▸ **PASSAGE TO READ**
= = = =
State v. Smith

Decision Date16 December 1977
Docket NumberNo. 47828,47828
PartiesSTATE of Minnesota, Appellant, v. Lucas Lee SMITH, Respondent. STATE of Minnesota, Appellant, v. Lyndon Lee SMITH, Respondent.
CourtMinnesota Supreme Court

Syllabus by the Court

1. Police officers, whose primary motivation for their lawful entrance into an apartment was to retrieve a child wrongfully withheld from its mother and not to seize stolen items which mother had told them were present in dwelling, properly seized without a warrant items which they observed in plain sight when because of what they had been told and the unusual number of items and the way they were stored it was immediately apparent to the officers that the items were subject to seizure. Held, district court erred in suppressing the stolen items.

2. District court at omnibus hearing properly decided that gun and knife, earlier seized from defendant, were irrelevant to issues which would arise in prosecution for felonious theft. Held, district court did not err in suppressing the gun and knife.

Warren Spannaus, Atty. Gen., William B. Randall, County Atty., Steven C. DeCoster, Asst. County Atty., St. Paul, for appellant.

Charles A. Williams, Jr., Asst. County Public Defender, St. Paul, for Lucas Lee Smith.

James T. Hankes, Asst. County Public Defender, St. Paul, for respondent.

Considered and decided by the court en banc.

TODD, Justice.

This is a pretrial appeal by the state, pursuant to Rule 29.03, Rules of Criminal Procedure, from an order of the district court suppressing physical evidence after an omnibus hearing in the prosecution of defendants for two counts each of felonious theft. Issues raised by the appeal relate to the plain-sight and the search-incident-to-arrest exceptions to the general rule prohibiting warrantless searches and seizures. We affirm the suppression order in part and reverse it in part, and remand the case for trial.

At 11:30 p. m. on February 22, 1977, two St. Paul policemen were dispatched to a high-rise apartment building to assist a young mother in a domestic matter. The woman, who talked with the officers outside the building, explained that she and her son had lived with defendants Lucas Lee Smith and his brother Lyndon Lee Smith in an apartment in the building for several months and that Lucas had regularly cared for her son when she was at work. She explained further that she and Lucas had had an argument and she had decided to leave but that he was refusing to let her take her son and had threatened to give the boy to someone else. She gratuitously informed the officers that the apartment was filled with stolen stereo equipment and warned them that Lucas had a gun which he had used to commit crimes in Minneapolis and which he kept under a mattress in the apartment.
= = = =
▸ **MATERIAL PROVIDED**

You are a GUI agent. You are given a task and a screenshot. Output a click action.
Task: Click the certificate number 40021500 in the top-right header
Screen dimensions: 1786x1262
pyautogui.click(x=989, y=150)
= = = =
▸ **REQUIRED ACTIONS**
A) According to the State v. Smith opinion, at what time were the two St. Paul policemen dispatched to the apartment building?
B) Print the State v. Smith opinion between "Charles A. Williams, Jr., Asst." and "TODD, Justice.", inclusive.
C) Carry on the State v. Smith opinion from the point where it stops.

▸ **THE RESULTS**
A) 11:30 p.m. on February 22, 1977

B)
Charles A. Williams, Jr., Asst. County Public Defender, St. Paul, for Lucas Lee Smith.

James T. Hankes, Asst. County Public Defender, St. Paul, for respondent.

Considered and decided by the court en banc.

TODD, Justice.

C)
Unable to get the people inside the apartment to open the door and return the boy to his mother and fearing a barricaded hostage situation, the officers called their supervisor, who with two other officers soon arrived at the scene. After repeated unsuccessful attempts to get the people to open the door, the officers forced their way in and made a rapid sweep through the apartment, searching primarily for people but also making a cursory protective search for weapons in the process. In one of the two bedrooms they found defendants and two other men, all of whom they escorted to the small combination living-dining room, where they were searched, handcuffed, and then ordered to sit on the floor. The officers also found the child, asleep and unharmed.

After neutralizing the situation, the officers continued looking for the gun which had been described. They found it and a knife under a mattress in the same room in which the four men were being held.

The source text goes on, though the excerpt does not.